Jawoyn and Wiradjuri woman, Kristal Kinsela, has been awarded the 2017 Aboriginal Woman of the Year Award for her work in education and training, organisational and workforce development, and supplier diversity working across government, corporate and not-for-profit sectors.
She has been recognised for her innovation and success in establishing her own consultancy to use her passion and skills to help corporate and government clients increase their productivity, performance and Indigenous engagement through coaching, training and facilitation.
Kristal has presented at international conferences, and advised the Australian Government on policies to foster social inclusion. In 2011 she provided mentorship to Aboriginal teenage girls through the Birpai Aboriginal Land Council. She has also run teenage motivational and leadership camps to educate young Aboriginal women about their rights, and the skills required to navigate society, prejudice and stereotypes. Kristal was recently announced the Sydney Ambassador for Indigenous Women in Business; a not for profit network to connect and support Indigenous women who run their own businesses. Kristal is a prime example of an Aboriginal woman paving her own career path and through determination and innovation, ensuring her own success and that of women she works with.

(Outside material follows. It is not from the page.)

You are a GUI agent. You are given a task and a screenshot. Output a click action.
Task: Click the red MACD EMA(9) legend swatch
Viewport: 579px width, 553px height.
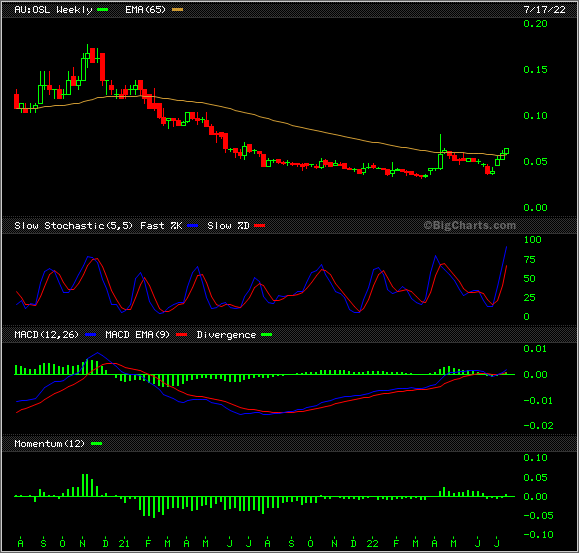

"it’s recognition of my work and does give me greater motivation to continue doing the work I’m doing and making a difference"
Speaking to NITV, Kristal was elated with the award and said, “it’s pretty unbelievable, I did not expect to win at all” with reference to all of the incredible finalists.

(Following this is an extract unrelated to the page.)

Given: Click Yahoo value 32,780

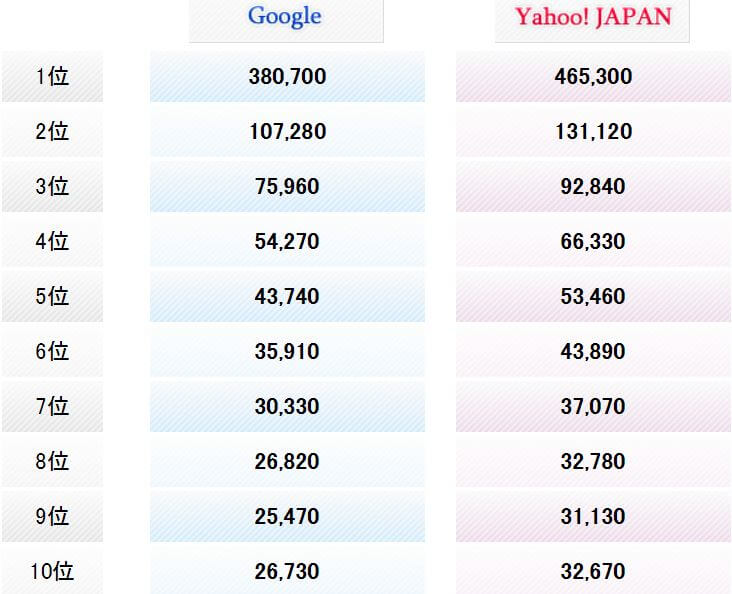Looking at the screenshot, I should click(x=593, y=462).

Kristal said that although she was overwhelmed, as is all of her very proud family, “it’s recognition of my work and does give me greater motivation to continue doing the work I’m doing and making a difference, it [the award] means I am on the right path.”

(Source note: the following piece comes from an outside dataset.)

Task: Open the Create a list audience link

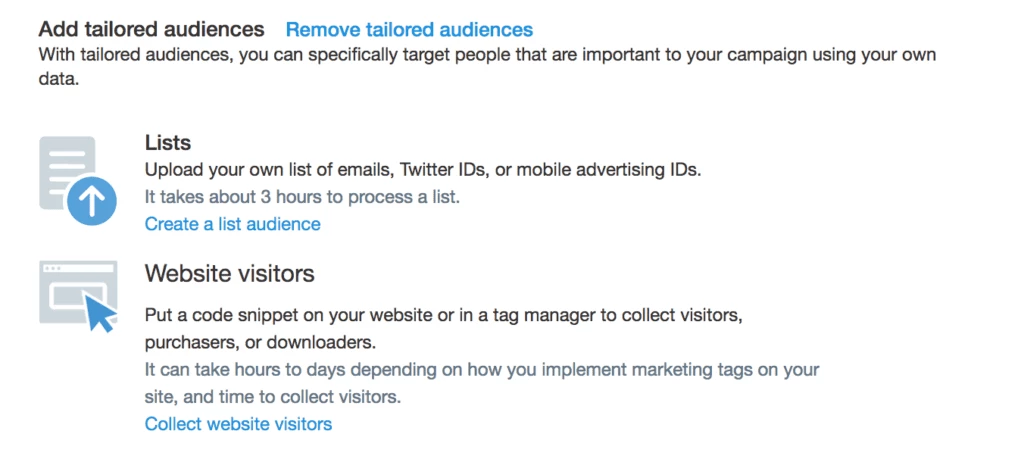Action: [232, 224]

Kristal was joined by three other incredible finalists, including Bundjalung woman and the Director of Jarjum Centre Inc Maurita Cavanough, Wodi Wodi Elder and a driving force in the establishment of the Aboriginal Medical Service in Coomaditchi Aunty Joyce Donovan and NITV’s own Birri and Guugu Yimidhirr woman Tanya Orman who has worked for NITV for 10 years. NITV is very proud to say that Tanya is one of the youngest television executives in Australia, and one of only a handful of Aboriginal women in a leadership role in media. She regularly volunteers her time, including in her role as Chair of the Media Reconciliation Industry Network Group, a group of media organisations committed to the development of reconciliation and employment of Indigenous people in the media industry.